VITO-gegevens gepubliceerd in 2017 ter ondersteuning van beleidsplan ruimte Vlaanderen (BRV)


Ook de laatste VITO-studie – ‘Monetariseren van de impact van urban sprawl in Vlaanderen’ – ging uit van compleet onrealistische scenario’s die niet alleen gunstige trends in ruimtelijk rendement negeren, maar ook evoluties in kaart brengen die volledig ingaan tegen het huidige juridische kader, de juridische voorraad en de ruimtebalans in Vlaanderen. Die ruimtebalans reguleert intussen al een kwarteeuw zorgvuldig het ruimtegebruik in onze regio. Een scenario dat er flagrant tegenin gaat, is eenvoudigweg niet realistisch en is bijgevolg geen voer voor beleid.

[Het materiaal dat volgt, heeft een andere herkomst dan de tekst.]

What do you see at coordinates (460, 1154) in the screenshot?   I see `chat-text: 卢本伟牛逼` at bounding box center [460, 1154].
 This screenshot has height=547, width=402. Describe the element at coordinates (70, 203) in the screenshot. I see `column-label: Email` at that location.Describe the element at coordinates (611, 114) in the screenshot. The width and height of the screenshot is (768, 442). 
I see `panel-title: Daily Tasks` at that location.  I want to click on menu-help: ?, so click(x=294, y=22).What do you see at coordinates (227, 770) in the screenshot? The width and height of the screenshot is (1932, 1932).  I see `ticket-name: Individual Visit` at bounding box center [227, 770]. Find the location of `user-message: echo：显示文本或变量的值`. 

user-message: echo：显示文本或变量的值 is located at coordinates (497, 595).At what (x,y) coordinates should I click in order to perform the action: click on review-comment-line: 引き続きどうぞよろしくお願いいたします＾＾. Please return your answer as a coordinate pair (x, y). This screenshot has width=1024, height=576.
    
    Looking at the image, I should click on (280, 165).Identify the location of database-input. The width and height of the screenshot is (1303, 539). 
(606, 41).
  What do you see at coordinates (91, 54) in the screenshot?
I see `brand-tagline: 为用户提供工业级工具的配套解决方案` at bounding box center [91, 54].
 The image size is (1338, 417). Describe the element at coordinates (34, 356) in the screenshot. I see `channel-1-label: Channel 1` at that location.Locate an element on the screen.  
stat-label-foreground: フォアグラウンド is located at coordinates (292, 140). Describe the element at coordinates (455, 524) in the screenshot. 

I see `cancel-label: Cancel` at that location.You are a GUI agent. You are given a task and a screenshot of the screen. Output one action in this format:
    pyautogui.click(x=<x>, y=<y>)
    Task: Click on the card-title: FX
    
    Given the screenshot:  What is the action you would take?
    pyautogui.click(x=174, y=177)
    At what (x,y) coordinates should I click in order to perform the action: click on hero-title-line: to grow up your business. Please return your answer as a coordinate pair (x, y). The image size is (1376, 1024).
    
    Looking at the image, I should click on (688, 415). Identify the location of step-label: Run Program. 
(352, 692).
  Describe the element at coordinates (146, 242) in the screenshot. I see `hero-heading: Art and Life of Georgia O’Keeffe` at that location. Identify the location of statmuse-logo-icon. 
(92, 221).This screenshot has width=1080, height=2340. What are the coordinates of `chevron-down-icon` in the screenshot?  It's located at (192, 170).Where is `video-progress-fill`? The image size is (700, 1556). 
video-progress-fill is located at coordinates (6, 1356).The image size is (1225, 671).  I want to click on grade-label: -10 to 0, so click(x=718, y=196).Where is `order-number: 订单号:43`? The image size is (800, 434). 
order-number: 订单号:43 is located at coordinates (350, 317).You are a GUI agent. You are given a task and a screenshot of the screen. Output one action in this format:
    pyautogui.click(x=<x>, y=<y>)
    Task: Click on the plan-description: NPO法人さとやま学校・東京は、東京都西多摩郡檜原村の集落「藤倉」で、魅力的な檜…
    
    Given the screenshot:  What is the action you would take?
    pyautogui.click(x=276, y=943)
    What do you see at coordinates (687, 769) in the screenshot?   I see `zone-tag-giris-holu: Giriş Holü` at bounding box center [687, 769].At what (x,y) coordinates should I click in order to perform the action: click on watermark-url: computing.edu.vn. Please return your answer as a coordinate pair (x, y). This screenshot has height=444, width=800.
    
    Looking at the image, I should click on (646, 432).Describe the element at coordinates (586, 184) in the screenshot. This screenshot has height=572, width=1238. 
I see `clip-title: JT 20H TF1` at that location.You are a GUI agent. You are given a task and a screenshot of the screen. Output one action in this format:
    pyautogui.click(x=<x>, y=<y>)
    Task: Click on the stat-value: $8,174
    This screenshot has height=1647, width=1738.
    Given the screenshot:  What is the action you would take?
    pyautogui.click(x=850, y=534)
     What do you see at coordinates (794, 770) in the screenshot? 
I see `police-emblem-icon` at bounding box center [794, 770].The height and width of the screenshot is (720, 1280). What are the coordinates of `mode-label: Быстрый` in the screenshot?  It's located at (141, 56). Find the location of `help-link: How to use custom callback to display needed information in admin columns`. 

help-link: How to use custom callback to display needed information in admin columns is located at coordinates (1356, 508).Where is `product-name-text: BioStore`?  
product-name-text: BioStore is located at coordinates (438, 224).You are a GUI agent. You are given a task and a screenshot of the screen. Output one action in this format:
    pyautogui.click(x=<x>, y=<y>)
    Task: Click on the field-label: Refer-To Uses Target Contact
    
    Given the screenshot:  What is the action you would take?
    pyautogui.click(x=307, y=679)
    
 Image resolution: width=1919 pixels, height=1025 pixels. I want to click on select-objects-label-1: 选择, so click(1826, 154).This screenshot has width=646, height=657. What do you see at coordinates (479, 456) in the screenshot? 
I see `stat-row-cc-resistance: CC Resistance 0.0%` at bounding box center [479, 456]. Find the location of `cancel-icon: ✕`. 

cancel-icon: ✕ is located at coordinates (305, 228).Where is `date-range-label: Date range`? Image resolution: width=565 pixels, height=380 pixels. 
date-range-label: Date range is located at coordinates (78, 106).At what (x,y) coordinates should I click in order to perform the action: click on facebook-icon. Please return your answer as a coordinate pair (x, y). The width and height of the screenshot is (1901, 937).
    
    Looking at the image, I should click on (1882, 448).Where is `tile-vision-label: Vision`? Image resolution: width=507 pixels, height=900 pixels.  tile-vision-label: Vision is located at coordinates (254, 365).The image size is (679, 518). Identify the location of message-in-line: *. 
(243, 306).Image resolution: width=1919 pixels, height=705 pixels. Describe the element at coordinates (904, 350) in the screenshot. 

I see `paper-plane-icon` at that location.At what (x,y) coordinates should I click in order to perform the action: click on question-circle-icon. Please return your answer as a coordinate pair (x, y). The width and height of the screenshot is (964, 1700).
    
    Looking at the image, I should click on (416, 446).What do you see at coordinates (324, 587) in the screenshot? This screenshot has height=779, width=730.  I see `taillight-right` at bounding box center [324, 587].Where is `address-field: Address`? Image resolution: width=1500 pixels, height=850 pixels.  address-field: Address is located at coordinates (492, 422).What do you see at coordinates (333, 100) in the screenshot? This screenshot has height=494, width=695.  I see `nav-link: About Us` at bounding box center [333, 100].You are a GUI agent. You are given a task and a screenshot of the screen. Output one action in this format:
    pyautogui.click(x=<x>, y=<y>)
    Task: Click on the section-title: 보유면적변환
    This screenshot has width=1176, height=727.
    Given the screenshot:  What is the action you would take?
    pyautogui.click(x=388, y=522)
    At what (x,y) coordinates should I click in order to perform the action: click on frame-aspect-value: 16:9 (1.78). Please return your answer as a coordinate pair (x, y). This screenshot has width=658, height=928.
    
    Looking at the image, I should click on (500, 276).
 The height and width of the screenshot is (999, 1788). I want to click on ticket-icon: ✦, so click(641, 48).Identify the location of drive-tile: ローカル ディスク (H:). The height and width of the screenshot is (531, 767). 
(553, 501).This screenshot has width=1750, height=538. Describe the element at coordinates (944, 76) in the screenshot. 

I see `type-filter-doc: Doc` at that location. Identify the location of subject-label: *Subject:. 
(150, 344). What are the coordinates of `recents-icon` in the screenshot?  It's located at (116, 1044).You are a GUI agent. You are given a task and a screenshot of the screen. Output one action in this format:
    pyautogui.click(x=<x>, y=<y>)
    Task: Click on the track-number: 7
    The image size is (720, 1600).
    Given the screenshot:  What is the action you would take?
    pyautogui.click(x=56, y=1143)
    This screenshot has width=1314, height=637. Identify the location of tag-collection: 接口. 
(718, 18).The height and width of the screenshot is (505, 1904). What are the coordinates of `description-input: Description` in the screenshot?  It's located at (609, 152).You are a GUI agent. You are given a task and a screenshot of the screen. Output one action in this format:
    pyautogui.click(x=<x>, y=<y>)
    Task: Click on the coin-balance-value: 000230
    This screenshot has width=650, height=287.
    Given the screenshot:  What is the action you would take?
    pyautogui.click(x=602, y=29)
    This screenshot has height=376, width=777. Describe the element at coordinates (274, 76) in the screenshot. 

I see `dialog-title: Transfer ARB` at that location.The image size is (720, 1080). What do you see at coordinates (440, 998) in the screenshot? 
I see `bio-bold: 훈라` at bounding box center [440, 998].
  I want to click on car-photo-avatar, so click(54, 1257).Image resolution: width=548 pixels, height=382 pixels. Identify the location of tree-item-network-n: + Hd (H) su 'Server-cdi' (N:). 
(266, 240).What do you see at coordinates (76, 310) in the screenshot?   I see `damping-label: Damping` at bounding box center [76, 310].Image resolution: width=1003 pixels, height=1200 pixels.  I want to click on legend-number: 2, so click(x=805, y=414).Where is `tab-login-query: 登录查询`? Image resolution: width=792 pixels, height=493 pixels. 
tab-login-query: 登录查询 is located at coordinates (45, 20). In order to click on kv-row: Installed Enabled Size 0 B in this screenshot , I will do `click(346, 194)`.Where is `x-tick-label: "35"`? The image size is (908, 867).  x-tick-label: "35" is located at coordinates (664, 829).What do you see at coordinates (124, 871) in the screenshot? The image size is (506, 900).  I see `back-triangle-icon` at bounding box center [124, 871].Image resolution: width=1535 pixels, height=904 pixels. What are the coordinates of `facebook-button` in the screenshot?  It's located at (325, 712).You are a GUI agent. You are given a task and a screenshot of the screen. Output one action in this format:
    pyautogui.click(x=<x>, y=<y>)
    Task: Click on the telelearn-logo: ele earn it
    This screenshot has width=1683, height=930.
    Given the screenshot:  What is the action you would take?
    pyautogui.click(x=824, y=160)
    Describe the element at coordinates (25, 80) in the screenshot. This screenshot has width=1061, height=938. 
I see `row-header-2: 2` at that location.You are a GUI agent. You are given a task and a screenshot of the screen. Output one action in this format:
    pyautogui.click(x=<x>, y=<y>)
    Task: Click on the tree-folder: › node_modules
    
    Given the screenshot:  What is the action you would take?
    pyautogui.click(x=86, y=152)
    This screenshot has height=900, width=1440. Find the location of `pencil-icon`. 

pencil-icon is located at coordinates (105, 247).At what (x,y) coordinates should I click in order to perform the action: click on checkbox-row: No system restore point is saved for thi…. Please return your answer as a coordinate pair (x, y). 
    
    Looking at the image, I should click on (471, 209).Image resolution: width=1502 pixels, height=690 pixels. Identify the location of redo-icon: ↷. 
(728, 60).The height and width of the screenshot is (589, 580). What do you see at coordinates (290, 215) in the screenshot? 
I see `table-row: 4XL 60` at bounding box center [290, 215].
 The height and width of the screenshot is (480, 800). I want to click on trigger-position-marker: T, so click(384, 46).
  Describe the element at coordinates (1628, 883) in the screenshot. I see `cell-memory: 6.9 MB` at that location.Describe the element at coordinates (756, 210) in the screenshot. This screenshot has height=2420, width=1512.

Studies die overdreven de ruimte voor wonen en werken viseren, zijn nefast voor het maatschappelijke debat. Onrealistische uitgangsposities maken immers dat er beleidsopties op tafel kunnen komen te liggen die niet op maat zijn van de huidige evolutie in ruimtegebruik en die nodeloos betaalbaar wonen en de economische ontplooiing van onze regio op de helling zetten.
Van zodra we kunnen beschikken over de VITO-berekeningen in dit rapport van natuurpunt, zullen we verder ten gronde reageren op hun stellingnames.